The word “history,” he said, comes from the Greek, and it originally meant “inquiry,” not some body of knowledge. It is that process of inquiry which he has used and hopes to provoke in writing his many books.
First, he said, you have to go to the sites of the events you are talking about, walk the ground, cross the river, etc. Next, you have to collect first-hand accounts of the events. And third, you have to identify the choices which the protagonists had to make.
In the case of Washington’s crossing, Fischer said, there were hundreds of first-hand accounts. These came not only from the Americans; just as many came from the British and the Germans. As many of these as possible had to be tracked down and read in order for him to produce the book.
From these, you had to identify the choices that determined the outcome. Usually, they were a series of seemingly small decisions, not one huge turning point.
Dr. Fischer described his own application of this method in his books that followed Washington’s Crossing, which have dealt with the contributions of African Americans, British, and French immigrants who created the United States. In each case, he spent months in the lands of origin, talking with the people and seeking their points of view. Somewhat unusually, he hopes to continue this work by delving into the Italian contribution, especially from the period of the Italian Renaissance.
What this approach reminded me of was the Electric Cord speech of Abraham Lincoln, which was given on July 10, 1858. In that oration, which was devoted to countering Senator Stephen Douglas’s views on slavery, Lincoln too emphasized the diversity of the American population in his day. Rather than deplore it, he identified the basis for unifying that diverse group of people in the first founding document, the Declaration of Independence. Lincoln said:
We have besides these men—descended by blood from our ancestors—among us perhaps half our people who are not descendants at all of these men, they are men who have come from Europe—German, Irish, French, and Scandinavian—men that have come from Europe themselves, or whose ancestors have come hither and settled here, finding themselves our equals in all things. If they look back through this history to trace their connection with those days by blood, they find they have none.
They cannot carry themselves back into that glorious epoch and make themselves feel that they are part of us, but when they look through that old Declaration of Independence they find that those old men say that “We hold these truths to be self-evident, that all men are created equal,” and then they feel that that moral sentiment taught in that day evidences their relation to those men, that it is the father of all moral principle in them, and that they have a right to claim it as though they were blood of the blood, and flesh of the flesh of the men who wrote that Declaration, and so they are.
That is the electric cord in that Declaration that links the hearts of patriotic and liberty-loving men together, that will link those patriotic hearts as long as the love of freedom exists in the minds of men throughout the world. (emphasis added)
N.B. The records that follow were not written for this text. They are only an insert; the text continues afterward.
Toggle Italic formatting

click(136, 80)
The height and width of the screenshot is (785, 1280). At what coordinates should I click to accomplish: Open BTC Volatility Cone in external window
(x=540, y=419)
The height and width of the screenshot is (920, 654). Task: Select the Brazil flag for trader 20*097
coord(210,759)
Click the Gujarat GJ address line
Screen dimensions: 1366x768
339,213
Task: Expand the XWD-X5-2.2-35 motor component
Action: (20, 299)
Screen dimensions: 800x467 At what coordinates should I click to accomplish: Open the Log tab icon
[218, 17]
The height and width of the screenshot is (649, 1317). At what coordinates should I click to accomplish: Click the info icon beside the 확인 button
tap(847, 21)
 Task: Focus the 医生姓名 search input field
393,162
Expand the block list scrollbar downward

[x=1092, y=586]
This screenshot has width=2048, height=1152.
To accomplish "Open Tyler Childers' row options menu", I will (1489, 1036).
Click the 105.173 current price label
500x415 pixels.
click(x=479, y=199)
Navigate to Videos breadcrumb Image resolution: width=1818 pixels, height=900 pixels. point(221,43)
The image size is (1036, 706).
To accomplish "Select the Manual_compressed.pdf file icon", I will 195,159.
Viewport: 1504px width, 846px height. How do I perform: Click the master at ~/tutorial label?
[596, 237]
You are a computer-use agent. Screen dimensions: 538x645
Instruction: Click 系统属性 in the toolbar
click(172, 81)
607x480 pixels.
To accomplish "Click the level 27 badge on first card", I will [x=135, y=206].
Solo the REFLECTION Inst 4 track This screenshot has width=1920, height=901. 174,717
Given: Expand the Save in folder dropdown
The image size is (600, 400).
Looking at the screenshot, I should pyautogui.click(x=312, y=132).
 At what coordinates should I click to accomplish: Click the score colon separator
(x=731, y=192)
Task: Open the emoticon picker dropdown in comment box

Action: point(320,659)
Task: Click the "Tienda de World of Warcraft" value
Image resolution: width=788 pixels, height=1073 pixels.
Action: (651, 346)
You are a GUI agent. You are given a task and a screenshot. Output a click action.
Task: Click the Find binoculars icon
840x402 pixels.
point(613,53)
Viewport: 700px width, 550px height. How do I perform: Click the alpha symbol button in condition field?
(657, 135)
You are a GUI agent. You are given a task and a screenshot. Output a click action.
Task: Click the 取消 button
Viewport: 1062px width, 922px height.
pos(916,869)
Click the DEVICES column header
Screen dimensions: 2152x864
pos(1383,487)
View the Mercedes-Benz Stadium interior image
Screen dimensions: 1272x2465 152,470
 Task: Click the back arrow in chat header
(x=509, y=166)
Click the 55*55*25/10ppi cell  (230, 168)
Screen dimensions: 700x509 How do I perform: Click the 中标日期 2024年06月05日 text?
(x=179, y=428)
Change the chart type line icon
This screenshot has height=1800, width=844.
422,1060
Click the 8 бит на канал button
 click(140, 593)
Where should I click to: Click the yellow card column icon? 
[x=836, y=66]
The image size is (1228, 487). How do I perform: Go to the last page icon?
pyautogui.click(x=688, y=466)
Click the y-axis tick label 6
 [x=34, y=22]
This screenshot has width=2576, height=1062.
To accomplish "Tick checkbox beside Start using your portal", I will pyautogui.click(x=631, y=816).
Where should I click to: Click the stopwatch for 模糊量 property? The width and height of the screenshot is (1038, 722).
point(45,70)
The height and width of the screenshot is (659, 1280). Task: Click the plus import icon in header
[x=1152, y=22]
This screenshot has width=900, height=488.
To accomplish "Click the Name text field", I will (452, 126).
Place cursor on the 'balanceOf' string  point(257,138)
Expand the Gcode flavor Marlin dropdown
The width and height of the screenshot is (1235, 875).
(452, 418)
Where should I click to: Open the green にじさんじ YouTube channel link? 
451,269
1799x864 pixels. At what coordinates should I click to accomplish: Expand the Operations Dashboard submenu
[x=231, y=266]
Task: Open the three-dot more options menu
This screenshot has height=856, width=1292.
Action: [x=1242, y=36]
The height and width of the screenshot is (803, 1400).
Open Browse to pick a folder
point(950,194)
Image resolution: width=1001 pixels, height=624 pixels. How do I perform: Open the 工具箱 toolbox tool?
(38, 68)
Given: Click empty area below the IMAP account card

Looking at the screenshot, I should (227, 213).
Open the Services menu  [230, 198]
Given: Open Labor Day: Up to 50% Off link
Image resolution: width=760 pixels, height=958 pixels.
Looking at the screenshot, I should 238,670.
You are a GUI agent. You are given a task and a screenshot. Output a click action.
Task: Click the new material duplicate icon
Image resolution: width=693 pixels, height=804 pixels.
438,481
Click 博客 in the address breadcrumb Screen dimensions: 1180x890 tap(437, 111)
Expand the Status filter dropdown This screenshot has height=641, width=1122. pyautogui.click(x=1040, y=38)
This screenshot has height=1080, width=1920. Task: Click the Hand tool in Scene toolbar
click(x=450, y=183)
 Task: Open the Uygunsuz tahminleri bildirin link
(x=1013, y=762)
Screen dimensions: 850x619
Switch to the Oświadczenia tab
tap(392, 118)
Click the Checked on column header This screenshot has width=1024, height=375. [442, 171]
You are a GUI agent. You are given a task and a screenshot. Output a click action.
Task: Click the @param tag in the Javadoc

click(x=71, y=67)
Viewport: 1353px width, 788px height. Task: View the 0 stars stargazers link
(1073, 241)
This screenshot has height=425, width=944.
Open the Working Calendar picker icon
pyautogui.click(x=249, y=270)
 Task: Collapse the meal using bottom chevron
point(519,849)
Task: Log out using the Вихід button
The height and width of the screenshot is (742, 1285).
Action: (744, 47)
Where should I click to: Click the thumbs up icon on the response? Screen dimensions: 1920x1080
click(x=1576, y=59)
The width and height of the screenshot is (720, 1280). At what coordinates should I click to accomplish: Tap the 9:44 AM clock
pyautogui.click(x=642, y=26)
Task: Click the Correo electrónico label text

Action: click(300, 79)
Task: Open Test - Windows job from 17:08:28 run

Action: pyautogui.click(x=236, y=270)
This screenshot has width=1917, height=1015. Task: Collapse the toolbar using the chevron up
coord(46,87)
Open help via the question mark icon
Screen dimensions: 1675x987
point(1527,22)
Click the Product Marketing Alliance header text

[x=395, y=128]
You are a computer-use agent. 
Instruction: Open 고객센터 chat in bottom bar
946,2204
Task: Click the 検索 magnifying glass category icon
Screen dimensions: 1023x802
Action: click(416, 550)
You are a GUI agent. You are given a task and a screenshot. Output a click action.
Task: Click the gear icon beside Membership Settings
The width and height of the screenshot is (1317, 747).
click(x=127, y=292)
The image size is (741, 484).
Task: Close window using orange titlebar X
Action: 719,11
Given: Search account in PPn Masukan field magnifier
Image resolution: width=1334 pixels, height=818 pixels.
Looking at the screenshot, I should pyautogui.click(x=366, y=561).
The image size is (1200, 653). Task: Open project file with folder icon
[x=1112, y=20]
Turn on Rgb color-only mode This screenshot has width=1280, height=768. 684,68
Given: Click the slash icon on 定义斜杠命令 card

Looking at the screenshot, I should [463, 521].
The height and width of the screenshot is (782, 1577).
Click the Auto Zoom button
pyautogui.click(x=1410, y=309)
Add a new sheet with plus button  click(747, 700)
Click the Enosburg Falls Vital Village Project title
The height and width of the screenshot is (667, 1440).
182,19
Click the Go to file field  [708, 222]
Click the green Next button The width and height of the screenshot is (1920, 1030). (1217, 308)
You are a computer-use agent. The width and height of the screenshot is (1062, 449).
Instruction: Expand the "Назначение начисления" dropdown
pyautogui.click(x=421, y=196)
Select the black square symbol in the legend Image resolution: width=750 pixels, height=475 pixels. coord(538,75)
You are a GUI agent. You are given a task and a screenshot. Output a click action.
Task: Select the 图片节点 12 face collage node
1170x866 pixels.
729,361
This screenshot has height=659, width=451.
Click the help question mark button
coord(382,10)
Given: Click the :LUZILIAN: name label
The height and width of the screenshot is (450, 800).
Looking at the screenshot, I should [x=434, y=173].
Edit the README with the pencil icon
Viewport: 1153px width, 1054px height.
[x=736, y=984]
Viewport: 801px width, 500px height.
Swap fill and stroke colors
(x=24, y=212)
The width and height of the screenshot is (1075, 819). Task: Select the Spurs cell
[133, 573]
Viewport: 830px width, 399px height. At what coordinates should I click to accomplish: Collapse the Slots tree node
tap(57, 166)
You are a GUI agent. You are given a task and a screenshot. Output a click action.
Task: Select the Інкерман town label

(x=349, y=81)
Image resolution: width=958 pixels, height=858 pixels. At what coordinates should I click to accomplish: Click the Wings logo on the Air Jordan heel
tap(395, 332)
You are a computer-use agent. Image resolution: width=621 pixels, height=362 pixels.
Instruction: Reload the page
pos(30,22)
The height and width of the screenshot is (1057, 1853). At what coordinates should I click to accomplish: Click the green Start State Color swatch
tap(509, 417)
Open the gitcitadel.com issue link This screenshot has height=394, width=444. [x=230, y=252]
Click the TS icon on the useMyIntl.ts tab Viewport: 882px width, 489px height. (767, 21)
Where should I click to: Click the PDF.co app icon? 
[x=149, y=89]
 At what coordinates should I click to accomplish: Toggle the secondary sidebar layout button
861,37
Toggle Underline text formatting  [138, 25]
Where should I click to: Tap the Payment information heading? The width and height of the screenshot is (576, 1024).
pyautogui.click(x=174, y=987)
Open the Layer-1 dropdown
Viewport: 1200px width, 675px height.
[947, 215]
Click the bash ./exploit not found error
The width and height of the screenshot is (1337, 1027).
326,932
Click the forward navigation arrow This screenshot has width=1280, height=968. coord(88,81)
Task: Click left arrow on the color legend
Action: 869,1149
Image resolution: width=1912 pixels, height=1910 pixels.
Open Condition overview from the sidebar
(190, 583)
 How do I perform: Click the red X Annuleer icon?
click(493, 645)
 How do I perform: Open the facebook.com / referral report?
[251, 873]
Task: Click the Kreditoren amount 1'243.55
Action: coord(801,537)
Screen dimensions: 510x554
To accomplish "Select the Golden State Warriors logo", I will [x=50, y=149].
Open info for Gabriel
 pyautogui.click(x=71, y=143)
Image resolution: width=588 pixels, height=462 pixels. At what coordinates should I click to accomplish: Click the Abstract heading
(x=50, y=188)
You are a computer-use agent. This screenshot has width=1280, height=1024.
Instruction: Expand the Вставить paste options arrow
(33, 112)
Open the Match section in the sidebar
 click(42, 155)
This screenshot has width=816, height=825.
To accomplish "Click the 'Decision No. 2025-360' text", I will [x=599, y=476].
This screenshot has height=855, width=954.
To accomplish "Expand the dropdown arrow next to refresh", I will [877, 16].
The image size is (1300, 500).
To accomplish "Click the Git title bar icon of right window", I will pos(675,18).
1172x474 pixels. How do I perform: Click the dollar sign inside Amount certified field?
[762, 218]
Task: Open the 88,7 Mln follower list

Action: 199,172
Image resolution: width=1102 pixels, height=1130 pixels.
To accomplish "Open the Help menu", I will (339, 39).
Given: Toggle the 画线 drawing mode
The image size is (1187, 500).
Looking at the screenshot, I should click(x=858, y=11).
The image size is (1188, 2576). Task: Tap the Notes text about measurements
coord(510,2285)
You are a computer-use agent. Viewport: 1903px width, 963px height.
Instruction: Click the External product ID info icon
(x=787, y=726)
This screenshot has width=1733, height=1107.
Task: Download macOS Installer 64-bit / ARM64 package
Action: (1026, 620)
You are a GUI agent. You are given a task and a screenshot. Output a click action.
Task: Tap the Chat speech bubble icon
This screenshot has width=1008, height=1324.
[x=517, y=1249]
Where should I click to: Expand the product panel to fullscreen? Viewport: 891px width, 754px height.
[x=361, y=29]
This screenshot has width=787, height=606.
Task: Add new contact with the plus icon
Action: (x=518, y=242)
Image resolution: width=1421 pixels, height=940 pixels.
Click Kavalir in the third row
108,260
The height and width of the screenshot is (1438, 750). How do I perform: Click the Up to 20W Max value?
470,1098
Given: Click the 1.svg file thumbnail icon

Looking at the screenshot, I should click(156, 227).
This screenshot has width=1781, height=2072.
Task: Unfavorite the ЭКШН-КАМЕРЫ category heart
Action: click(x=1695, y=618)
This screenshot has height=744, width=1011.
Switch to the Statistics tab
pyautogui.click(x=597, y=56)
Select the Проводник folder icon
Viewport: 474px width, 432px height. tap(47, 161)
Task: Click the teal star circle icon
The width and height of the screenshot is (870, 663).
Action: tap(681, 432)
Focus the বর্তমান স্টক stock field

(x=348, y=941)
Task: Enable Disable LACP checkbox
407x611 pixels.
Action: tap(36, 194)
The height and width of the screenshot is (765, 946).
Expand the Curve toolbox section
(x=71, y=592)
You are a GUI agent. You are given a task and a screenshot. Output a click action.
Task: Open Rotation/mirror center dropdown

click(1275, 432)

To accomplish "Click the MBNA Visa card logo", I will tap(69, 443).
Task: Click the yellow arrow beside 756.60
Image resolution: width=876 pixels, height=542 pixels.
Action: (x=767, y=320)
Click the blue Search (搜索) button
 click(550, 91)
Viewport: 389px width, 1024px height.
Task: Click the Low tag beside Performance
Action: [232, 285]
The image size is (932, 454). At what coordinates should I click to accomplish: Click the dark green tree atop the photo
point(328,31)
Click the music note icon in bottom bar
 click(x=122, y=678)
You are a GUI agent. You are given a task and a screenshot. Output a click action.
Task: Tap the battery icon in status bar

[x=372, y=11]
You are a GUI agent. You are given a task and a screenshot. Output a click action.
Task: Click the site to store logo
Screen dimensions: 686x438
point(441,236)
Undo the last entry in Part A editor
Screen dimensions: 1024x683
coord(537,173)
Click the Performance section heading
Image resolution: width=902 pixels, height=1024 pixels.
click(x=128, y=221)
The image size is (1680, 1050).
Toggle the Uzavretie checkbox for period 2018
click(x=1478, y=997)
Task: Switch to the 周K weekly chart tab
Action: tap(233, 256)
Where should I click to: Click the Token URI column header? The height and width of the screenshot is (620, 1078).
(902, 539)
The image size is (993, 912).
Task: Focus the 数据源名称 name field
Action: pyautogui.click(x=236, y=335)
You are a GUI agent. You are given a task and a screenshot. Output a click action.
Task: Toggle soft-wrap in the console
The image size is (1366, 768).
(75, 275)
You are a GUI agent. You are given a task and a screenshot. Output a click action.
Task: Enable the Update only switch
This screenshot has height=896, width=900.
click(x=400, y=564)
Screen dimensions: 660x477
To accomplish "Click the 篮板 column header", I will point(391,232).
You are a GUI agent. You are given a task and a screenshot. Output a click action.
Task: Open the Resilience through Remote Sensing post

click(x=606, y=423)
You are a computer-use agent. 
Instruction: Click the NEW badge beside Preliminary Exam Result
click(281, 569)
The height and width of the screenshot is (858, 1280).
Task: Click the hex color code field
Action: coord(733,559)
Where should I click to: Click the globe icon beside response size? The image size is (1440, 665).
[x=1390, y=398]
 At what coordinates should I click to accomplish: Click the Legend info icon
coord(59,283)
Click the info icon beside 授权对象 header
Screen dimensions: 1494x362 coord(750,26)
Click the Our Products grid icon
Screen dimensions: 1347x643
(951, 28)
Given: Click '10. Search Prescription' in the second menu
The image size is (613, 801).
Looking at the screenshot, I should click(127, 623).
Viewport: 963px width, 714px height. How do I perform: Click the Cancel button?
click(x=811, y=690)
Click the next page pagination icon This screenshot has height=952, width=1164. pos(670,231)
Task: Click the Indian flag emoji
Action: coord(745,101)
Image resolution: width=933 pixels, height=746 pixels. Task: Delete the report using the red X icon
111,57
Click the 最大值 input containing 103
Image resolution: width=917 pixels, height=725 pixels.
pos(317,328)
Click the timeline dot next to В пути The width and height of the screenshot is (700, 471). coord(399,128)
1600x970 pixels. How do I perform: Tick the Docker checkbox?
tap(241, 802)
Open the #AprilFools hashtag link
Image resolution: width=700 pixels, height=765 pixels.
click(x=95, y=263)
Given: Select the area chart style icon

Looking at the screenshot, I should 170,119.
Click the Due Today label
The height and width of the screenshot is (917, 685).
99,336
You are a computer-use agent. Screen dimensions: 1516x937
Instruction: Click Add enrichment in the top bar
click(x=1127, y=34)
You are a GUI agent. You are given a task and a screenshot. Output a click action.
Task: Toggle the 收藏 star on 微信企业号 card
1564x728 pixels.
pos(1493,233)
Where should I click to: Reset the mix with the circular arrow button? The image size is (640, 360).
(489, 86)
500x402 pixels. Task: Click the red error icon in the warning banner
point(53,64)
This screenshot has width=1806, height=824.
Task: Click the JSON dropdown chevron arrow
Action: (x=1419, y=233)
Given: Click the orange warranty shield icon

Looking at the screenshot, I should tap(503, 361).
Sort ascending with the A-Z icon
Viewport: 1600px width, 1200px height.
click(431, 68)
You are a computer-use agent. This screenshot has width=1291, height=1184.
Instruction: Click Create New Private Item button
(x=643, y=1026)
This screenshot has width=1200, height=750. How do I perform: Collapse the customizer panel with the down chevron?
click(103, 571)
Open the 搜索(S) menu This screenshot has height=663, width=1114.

Another way of locating Dr. Fischer’s approach, I believe, is in the motto which appears on the Great Seal of the United States, “E Pluribus Unum.” That Latin phrase means “from many, one,” and it was proposed as the national motto by a committee of Benjamin Franklin, John Adams, and Thomas Jefferson in August of 1776. It was not adopted, however, until 1782.
Thus, long before we had a constitution calling for “a more perfect Union,” we had a motto recognizing our “plurality” (diversity), and urging unity around the ideas, already adopted, of the Declaration of Independence. Dr. Fischer has admirably chosen to emphasize this process in his histories, in hopes of advancing our much-needed unity in diversity today.
Nancy Spannaus is the author of Hamilton Versus Wall Street, The Core Principles of the American System of Economics.
 I have taken the liberty of slightly editing this with new paragraphs. I would also add that in the context of this speech, as well as his famous debates and others, Lincoln included African Americans among those deserving the rights to “life, liberty, and the pursuit of happiness.”